= The exercise =
Reproduce the entries from the line containing "At what coordinates should I click to accomplish: Switch" up to and including the line containing "[x=125, y=338]", requests included. Shift every coordinate value in the answers by -42.

= Material to process =
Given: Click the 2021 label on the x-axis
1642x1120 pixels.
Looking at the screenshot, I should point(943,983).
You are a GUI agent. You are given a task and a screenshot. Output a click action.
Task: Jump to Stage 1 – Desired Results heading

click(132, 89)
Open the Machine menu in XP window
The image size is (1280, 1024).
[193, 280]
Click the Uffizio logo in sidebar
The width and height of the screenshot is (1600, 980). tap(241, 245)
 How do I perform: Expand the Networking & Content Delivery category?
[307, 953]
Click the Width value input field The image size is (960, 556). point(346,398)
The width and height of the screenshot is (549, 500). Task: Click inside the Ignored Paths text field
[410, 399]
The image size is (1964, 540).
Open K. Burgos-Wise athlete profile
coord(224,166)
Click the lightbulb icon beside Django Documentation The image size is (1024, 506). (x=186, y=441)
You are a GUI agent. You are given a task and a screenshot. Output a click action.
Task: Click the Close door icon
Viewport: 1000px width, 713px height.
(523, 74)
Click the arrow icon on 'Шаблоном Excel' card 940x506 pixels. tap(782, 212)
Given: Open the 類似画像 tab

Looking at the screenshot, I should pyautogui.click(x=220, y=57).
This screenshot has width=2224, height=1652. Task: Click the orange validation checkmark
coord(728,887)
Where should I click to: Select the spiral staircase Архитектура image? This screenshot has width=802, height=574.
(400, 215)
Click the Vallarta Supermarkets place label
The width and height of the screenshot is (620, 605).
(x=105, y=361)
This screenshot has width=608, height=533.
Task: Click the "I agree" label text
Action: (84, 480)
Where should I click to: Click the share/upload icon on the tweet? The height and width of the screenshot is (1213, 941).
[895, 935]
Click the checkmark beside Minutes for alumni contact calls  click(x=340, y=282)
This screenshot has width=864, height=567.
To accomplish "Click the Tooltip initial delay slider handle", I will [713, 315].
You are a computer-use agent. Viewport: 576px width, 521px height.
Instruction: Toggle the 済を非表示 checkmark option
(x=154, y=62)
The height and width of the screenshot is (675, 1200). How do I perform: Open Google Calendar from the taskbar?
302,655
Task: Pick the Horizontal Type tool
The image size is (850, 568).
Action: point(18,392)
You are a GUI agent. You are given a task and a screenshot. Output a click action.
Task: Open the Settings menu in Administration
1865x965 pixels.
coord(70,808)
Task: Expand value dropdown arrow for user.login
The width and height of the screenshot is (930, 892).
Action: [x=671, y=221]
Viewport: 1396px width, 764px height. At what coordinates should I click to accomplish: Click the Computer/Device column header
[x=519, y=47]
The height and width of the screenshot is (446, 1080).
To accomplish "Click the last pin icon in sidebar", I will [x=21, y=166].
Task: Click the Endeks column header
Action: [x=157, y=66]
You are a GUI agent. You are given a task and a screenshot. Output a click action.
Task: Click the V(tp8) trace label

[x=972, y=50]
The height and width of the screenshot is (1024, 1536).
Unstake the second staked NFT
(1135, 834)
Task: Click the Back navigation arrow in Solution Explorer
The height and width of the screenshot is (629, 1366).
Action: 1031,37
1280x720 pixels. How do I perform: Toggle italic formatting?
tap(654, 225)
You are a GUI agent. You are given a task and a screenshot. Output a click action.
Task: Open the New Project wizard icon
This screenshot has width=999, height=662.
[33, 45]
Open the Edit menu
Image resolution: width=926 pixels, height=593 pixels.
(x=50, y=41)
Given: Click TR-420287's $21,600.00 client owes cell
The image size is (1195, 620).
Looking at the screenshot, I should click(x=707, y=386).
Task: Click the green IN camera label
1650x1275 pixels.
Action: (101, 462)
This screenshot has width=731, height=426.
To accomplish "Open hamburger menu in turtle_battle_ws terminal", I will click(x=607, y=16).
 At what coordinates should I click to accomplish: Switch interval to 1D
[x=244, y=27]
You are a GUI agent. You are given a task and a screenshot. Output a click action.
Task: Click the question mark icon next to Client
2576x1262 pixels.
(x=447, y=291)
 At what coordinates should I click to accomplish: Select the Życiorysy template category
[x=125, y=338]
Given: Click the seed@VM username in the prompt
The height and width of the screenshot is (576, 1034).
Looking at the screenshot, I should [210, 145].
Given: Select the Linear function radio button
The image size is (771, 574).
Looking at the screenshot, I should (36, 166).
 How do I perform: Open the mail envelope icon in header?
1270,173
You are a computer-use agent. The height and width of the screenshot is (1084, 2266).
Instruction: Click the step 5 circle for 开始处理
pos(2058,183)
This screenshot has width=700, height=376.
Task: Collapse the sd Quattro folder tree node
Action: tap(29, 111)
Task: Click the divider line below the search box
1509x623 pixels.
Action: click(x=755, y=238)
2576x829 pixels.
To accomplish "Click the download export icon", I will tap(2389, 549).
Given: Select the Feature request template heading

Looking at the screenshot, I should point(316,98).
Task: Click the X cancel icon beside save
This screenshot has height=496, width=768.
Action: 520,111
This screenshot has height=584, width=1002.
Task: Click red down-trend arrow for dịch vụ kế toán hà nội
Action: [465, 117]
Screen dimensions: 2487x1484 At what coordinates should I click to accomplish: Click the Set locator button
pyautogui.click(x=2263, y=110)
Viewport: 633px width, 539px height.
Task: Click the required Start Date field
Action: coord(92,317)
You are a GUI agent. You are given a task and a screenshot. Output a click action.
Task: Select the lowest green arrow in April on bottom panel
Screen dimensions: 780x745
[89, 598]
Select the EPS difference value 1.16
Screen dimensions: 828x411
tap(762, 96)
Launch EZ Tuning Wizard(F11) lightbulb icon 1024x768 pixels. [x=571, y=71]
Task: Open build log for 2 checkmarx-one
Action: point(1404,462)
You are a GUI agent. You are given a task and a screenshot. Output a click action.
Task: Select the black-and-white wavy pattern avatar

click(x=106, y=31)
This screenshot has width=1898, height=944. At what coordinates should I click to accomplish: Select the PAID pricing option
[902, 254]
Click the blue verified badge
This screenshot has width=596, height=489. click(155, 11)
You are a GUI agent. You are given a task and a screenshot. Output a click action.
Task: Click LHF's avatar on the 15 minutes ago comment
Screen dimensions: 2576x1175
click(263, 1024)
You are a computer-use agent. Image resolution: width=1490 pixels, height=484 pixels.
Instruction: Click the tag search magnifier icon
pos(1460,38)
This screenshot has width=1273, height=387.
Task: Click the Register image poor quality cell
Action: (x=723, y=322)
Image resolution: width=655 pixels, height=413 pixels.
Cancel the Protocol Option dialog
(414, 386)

= Answer for this exercise =
 At what coordinates should I click to accomplish: Switch interval to 1D
[x=202, y=-15]
You are a GUI agent. You are given a task and a screenshot. Output a click action.
Task: Click the question mark icon next to Client
2576x1262 pixels.
(x=405, y=249)
 At what coordinates should I click to accomplish: Select the Życiorysy template category
[x=83, y=296]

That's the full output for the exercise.